*The task*.
Lines from the start of the data through the line containing "You are a computer-use agent. 755x566 pixels." must be given again exactly. Leave the others out.
-- Given entries follows --
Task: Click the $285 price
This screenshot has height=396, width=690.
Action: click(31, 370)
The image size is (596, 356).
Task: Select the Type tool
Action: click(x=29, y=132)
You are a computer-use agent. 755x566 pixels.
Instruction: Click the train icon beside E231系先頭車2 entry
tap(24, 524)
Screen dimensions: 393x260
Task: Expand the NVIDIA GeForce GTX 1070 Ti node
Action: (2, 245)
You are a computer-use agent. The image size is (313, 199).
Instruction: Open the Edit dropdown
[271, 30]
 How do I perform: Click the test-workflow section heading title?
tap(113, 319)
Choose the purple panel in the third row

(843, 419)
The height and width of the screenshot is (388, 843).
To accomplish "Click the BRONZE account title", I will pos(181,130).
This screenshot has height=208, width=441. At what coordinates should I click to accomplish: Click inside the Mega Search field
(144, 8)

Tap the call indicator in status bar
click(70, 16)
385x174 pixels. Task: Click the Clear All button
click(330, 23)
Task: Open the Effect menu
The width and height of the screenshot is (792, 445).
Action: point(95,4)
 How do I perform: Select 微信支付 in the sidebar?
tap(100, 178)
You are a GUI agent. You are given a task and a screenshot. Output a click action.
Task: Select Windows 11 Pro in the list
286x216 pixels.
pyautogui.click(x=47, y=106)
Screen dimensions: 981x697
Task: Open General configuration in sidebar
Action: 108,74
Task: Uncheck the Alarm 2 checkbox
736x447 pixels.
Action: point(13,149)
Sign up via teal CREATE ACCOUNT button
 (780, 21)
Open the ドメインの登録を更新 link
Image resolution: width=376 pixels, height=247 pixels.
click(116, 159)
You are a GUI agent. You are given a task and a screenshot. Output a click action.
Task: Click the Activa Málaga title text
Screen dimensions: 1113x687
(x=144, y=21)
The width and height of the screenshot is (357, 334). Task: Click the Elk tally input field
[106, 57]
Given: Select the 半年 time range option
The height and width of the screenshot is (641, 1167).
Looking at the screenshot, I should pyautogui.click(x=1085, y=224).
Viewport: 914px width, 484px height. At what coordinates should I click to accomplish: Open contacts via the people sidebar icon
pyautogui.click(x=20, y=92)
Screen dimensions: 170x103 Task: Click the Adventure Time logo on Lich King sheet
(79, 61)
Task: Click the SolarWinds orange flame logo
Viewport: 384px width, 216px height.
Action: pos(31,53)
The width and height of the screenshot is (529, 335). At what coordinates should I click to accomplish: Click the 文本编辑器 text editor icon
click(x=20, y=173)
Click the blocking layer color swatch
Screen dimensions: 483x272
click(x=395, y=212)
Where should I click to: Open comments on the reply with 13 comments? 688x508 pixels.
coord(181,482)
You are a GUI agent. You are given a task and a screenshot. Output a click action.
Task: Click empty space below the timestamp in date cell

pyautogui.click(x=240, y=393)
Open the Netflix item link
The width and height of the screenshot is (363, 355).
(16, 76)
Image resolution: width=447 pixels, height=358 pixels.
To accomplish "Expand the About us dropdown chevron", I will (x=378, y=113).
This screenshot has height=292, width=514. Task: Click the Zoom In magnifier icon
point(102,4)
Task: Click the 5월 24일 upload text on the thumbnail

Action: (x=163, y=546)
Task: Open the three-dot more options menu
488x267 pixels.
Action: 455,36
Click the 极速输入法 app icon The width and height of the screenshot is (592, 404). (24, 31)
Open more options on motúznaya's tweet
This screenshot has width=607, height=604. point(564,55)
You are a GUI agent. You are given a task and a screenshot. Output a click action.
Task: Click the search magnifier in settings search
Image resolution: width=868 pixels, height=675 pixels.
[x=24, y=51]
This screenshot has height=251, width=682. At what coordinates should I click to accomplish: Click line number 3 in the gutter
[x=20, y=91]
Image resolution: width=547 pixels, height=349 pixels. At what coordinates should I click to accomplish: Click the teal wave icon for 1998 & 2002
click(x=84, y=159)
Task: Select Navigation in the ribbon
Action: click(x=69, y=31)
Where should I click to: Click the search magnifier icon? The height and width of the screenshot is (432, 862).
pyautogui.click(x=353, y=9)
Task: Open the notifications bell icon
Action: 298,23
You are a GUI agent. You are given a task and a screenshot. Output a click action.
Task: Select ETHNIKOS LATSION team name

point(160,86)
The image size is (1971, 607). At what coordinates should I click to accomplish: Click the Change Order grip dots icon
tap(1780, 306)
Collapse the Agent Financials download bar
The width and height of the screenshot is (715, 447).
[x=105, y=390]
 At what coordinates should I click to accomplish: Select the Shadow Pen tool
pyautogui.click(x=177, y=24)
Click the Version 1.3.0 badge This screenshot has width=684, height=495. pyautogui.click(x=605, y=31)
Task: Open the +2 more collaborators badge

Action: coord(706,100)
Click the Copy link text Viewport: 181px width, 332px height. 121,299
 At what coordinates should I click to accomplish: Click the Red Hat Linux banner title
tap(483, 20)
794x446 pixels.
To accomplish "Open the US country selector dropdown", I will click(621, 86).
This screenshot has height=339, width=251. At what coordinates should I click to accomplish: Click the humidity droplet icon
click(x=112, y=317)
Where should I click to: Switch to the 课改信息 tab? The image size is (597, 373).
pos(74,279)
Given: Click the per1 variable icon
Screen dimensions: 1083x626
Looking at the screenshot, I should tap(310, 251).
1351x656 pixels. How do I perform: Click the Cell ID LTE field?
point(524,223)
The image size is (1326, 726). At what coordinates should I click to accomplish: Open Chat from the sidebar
-- Given entries concluded --
*Solution to the problem*.
Task: Click the $285 price
This screenshot has height=396, width=690.
Action: click(31, 370)
The image size is (596, 356).
Task: Select the Type tool
Action: click(x=29, y=132)
You are a computer-use agent. 755x566 pixels.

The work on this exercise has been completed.